I've had this yarn for years. It's sentimental yarn, since it's the first yarn that my husband ever bought for me - an impulse purchase from when we visited Bologna and randomly found a yarn shop. When we got engaged I briefly harboured thoughts of using it for my wedding shawl... but then I bought a light gold / champagne coloured dress and decided that undyed yarn would be a better coordinating colour. Sentimentality has prevented me from settling on a project. Plus, that is a LOT of very fine yarn, and my style isn't particularly delicate.

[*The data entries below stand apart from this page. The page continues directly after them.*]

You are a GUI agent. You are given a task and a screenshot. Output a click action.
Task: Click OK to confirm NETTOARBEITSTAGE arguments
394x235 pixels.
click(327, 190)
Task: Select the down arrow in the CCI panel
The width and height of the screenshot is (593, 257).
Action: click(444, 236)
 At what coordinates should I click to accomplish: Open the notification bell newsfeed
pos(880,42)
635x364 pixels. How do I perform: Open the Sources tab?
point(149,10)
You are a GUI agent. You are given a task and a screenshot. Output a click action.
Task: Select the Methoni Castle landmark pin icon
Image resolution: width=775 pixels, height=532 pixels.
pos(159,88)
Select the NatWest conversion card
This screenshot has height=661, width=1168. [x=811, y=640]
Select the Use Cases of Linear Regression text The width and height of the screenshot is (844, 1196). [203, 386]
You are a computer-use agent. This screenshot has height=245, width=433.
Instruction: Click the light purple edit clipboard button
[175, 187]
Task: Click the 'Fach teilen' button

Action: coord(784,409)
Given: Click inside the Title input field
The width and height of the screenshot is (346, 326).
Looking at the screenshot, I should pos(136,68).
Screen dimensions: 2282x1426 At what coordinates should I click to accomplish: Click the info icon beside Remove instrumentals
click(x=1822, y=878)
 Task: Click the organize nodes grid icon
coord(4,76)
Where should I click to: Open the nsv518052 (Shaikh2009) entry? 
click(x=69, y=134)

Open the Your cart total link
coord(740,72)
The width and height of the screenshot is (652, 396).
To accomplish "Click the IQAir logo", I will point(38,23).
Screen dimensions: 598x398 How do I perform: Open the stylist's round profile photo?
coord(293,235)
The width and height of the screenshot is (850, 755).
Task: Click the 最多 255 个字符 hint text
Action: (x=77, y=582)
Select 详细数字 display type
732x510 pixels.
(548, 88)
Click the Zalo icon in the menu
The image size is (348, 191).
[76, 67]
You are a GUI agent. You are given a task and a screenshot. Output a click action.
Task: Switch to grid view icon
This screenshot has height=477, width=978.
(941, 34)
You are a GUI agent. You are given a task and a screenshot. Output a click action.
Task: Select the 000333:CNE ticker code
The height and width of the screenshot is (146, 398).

I've been feeling the need for a truly challenging project, since I haven't been stretching myself much with my knitting lately. That + loads of cobweb weight yarn lead me to Malgven by Lucy Hague. I've admired her celtic-knotwork shawls for a while, so what better time to try one out? Plus, I've never made a circular shawl before. No time like the present! The pattern is written for laceweight rather than cobweb, so mine may turn out a little smaller / I made need to use different needles.



Maharashtra Silk: 800 yards/732 metres, 100% silk laceweight.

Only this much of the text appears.